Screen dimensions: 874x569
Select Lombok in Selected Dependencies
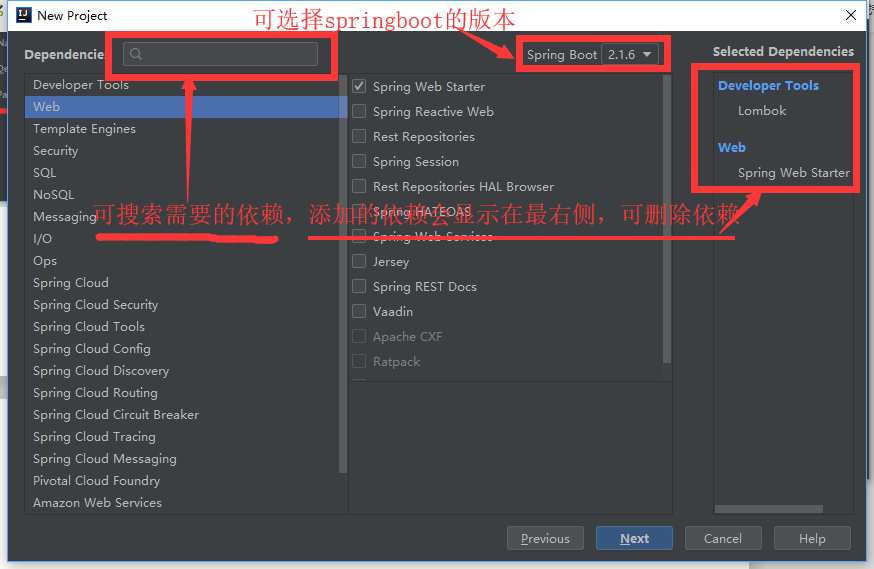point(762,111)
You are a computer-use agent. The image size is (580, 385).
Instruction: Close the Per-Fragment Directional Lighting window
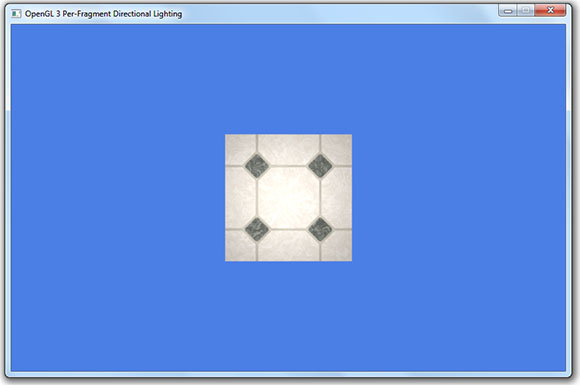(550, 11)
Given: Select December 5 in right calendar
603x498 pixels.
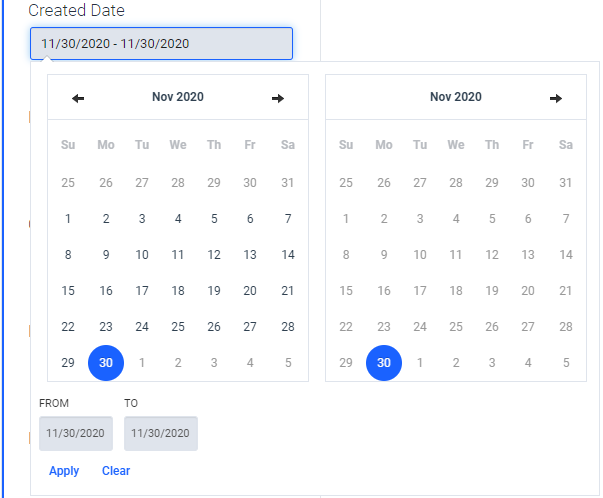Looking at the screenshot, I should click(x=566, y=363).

+-------+

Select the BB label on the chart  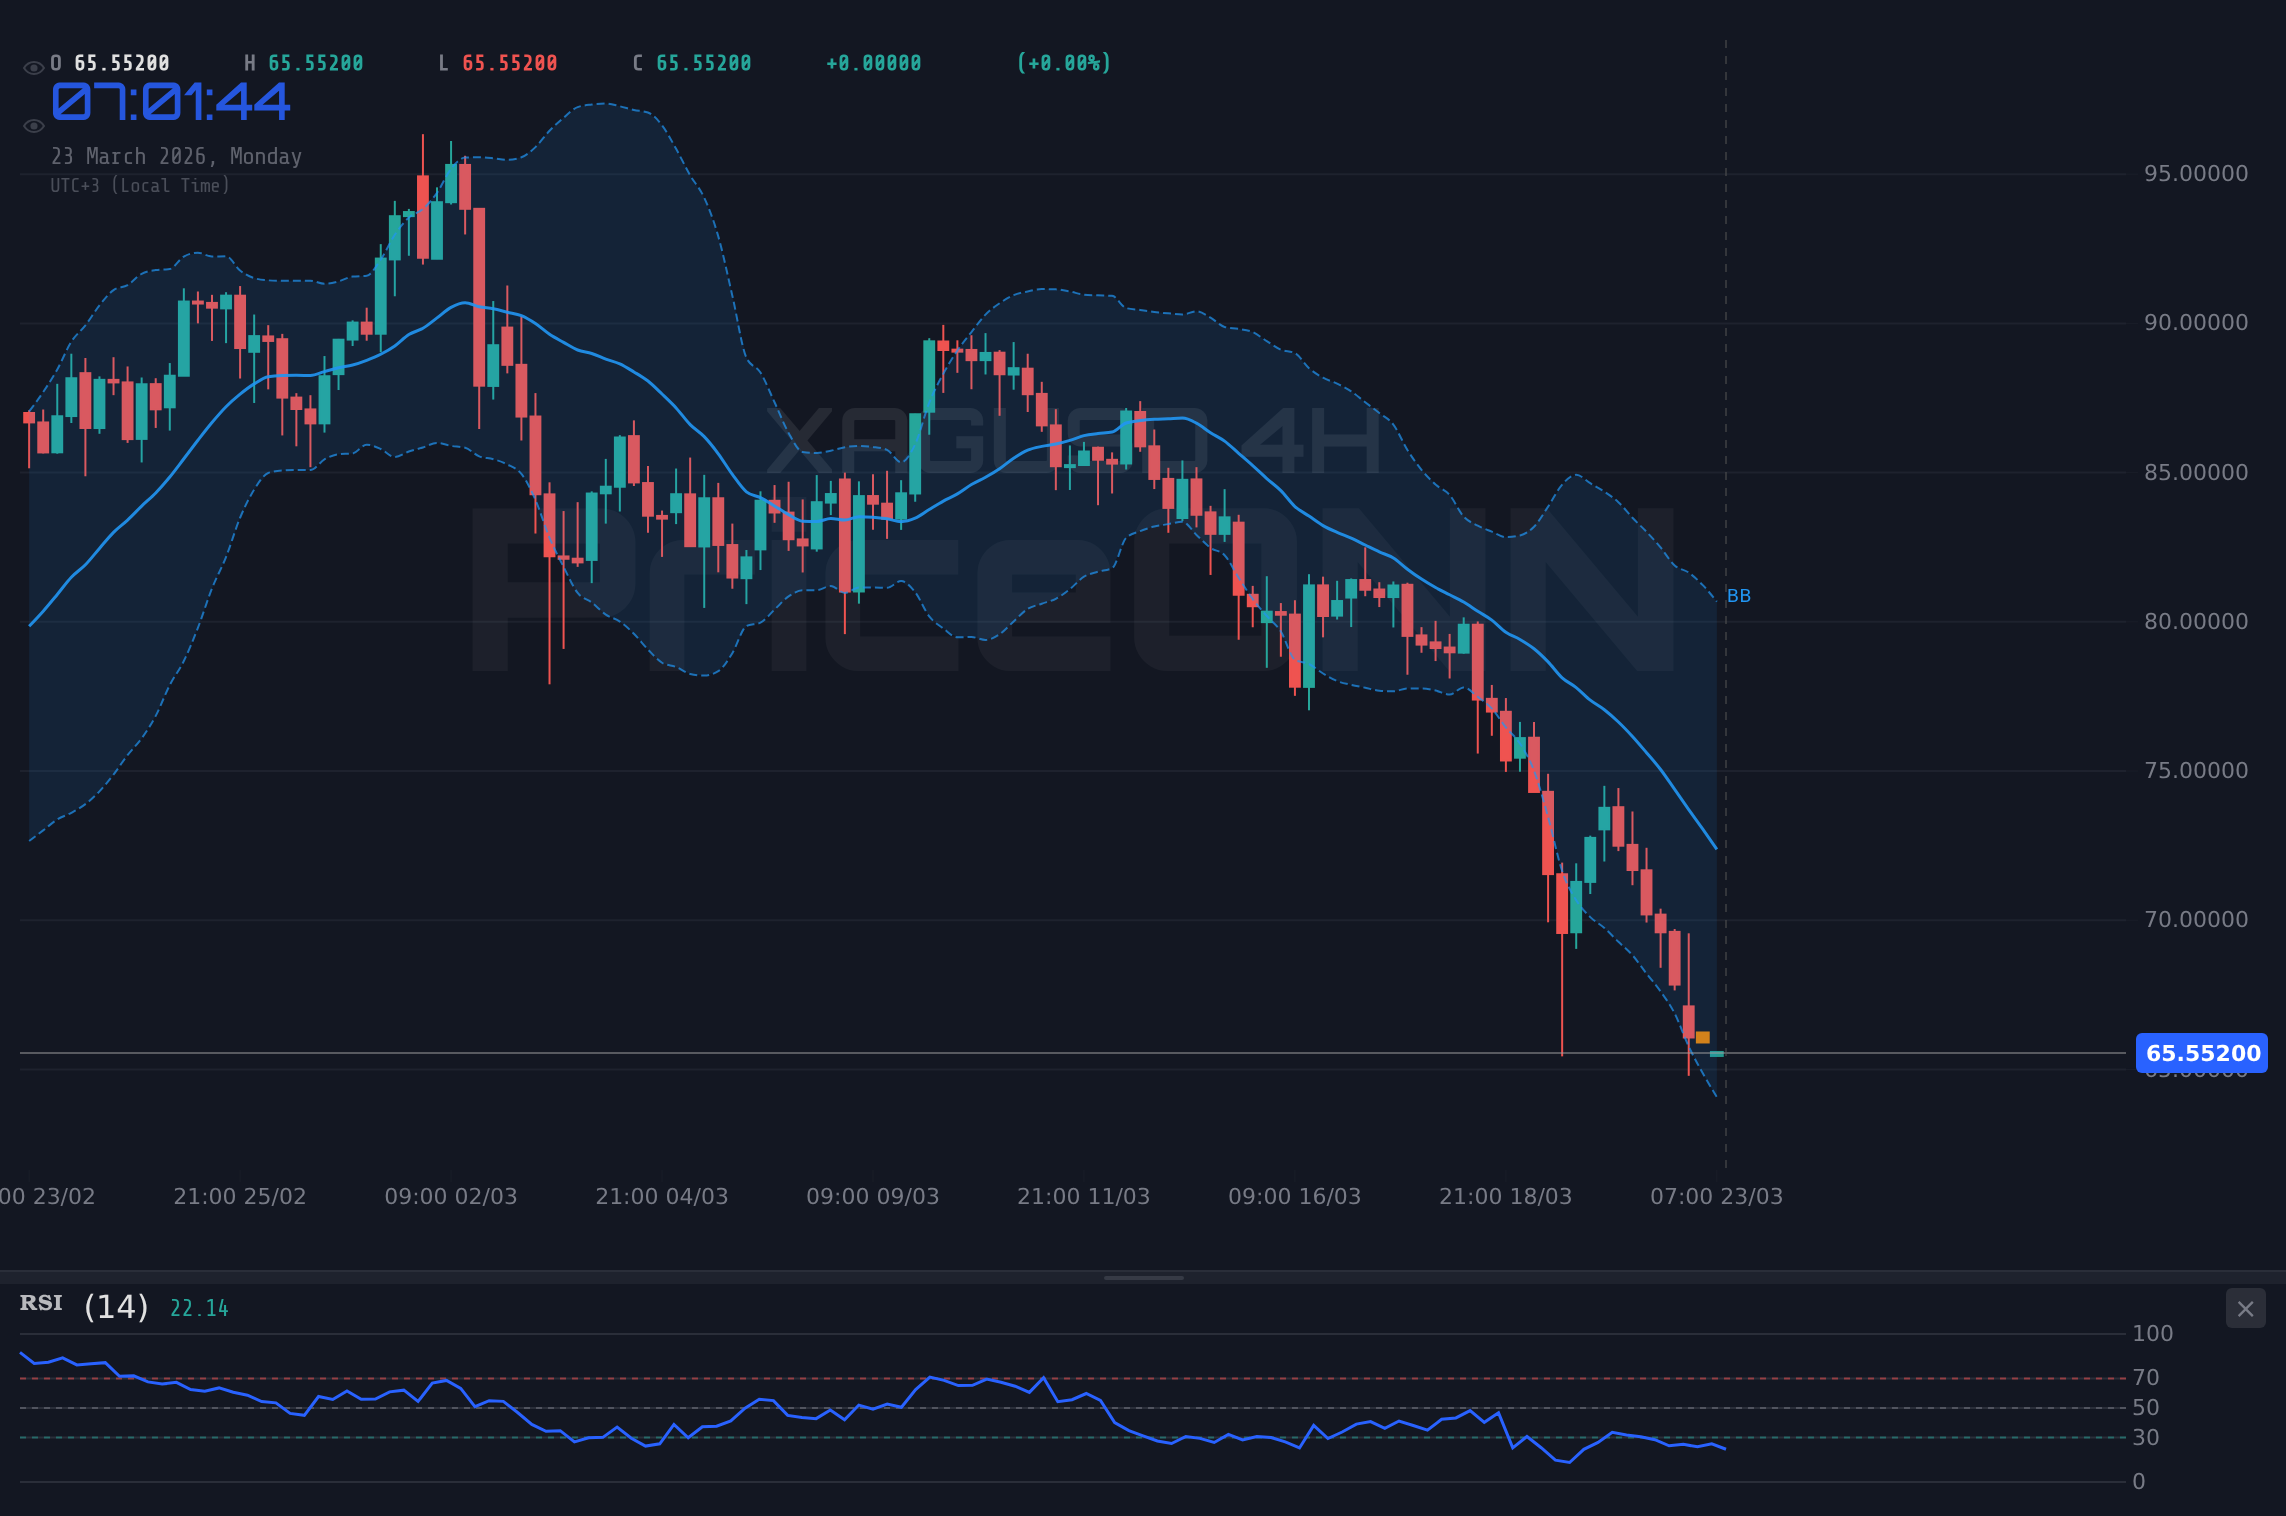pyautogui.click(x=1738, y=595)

+-------+

Prompt: Rewrite the lines starting at the one containing "Given: Select December 5 in right calendar" and ending after the one containing "Looking at the", changing "right calendar" to "left calendar" and keeping everything else the same. Omit the pictures.

Correct answer:
Given: Select December 5 in left calendar
603x498 pixels.
Looking at the screenshot, I should click(x=566, y=363).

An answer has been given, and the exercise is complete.